▸ **Document text**:
(begin)

Blaire White and Arielle Scarcella don’t want cis people to love trans women

A few months back, Blaire White and Arielle Scarcella had some thoughts to offer on the subject of cis people’s attractions to trans women:

[01:23] ARIELLE: Lesbians are the only orientation that gets attacked for their orientation.

. . .

[03:52] ARIELLE: Can some people be attracted to gender? I don’t think so, because you don’t know somebody’s gender.

. . .

[05:22] BLAIRE: It really does blow my mind – I know we keep talking about it – but it blows my mind: lesbians are the only one that get this.

ARIELLE: Only. It’s so misogynistic and sexist and they don’t realize it.

. . .

[06:25] ARIELLE: It doesn’t mean it’s bad to be a trans woman, it just means you’re different. You’re a different type of woman, and lesbians aren’t necessarily attracted to every type of woman.

BLAIRE: And I don’t want to get too deep into it, but even racial preferences too – and if you want to get even deeper into it, like, having a penis or a vagina is an aesthetic.

. . .

[08:34] BLAIRE: “These angry declarations that they have some absolute right to not want to be with trans women are just misplaced and inappropriate.”

ARIELLE: I hate using this term, but it’s more like rape culture, in this case.

BLAIRE: It is rapey as hell.

ARIELLE: It’s rapey.

BLAIRE: Because first of all, that this all rains down on you, and that fucking sucks.

ARIELLE: Yeah.

BLAIRE: And I don’t like that. And other lesbians who are saying that, I don’t like that.

It’s common for trans women like me to be the ones put on the defensive here, accused of holding positions that are plainly unreasonable – positions we actually don’t endorse at all. Blaire and Arielle and others act as though I don’t understand that there are some people who simply aren’t interested in trans women and never will be, or that there are people who are only comfortable with certain sexual acts which trans women can’t be a part of, or that there are people who find no appeal in the idea of a trans partner. I don’t know of anyone who denies these things. The reality is that there’s plenty of common ground between me and Blaire and Arielle on these subjects, and their refusal to recognize that is a way of implicitly placing me outside of some circle of reasonable people.

(end)

Source data:
(begin)

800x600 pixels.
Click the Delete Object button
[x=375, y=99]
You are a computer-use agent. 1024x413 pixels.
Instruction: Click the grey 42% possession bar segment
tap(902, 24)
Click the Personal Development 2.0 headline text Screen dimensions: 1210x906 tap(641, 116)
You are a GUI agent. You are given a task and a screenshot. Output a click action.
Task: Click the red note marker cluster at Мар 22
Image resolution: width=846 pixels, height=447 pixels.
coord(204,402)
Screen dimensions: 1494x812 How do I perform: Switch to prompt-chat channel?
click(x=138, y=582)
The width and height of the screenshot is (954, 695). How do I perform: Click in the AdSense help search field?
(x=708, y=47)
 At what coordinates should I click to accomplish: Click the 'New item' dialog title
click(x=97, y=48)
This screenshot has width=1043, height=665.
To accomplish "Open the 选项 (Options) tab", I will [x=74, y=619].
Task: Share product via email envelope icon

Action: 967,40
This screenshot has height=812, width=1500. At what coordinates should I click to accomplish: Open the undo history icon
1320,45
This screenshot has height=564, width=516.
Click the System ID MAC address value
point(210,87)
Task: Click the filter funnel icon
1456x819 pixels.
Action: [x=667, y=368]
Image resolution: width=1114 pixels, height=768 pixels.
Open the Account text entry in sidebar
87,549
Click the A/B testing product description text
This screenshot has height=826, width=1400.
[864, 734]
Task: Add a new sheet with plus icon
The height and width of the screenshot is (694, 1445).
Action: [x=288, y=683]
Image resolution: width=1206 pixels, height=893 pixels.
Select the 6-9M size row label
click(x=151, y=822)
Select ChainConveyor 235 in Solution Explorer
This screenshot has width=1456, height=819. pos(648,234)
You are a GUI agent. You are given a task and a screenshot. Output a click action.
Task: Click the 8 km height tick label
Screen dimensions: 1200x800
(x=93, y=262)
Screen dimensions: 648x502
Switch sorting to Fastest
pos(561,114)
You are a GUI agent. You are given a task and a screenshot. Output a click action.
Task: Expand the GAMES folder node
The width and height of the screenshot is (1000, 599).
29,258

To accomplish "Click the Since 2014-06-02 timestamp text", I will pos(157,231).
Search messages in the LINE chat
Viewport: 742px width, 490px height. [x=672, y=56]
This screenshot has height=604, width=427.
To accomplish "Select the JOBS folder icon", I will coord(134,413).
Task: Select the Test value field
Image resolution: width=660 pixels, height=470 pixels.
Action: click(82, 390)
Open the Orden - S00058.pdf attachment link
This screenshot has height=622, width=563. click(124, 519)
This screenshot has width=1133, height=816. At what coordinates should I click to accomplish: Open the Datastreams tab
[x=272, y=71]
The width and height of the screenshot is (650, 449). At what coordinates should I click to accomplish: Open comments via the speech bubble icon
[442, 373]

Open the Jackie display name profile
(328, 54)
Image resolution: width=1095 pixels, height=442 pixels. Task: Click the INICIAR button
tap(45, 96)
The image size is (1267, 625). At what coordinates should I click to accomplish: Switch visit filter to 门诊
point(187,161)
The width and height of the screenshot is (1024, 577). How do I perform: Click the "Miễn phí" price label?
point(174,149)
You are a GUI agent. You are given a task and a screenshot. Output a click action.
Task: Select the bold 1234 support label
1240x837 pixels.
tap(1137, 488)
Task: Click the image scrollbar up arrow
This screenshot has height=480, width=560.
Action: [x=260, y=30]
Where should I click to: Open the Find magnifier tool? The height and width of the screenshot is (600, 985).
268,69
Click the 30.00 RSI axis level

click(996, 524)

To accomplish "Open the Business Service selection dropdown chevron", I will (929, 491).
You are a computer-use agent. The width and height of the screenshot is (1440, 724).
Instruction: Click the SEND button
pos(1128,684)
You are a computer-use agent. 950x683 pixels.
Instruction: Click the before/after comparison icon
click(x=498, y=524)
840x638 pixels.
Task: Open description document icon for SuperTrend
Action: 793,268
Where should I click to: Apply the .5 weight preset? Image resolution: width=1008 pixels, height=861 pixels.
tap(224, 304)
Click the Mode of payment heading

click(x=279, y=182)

(end)

▸ **Exercise requirements**:
Continue the essay about Blaire White and Arielle Scarcella's views on attraction to trans women, starting right after its last sentence. These entries have no connection to the essay.

▸ **Reply**:
Blaire and Arielle have so badly misunderstood the quoted tweet that they state this was in reference to lesbians even when the tweet was in a thread specifying that this was about straight men. They also gloss over the preceding tweet reading “Nobody has to be with anyone they don’t want”.

The reason such objections (“angry declarations that they have some absolute right to not want to be with trans women”) are out of place is because nobody is questioning the absolute right of anyone to decide who to have a relationship with. To treat that as what’s in dispute, as if that sovereignty were ever doubted by any of us, is disingenuous and misleading. Blaire and Arielle (and certainly countless other right-wing bloggers) have taken even my agreement with them and treated it as though I were asserting the very opposite.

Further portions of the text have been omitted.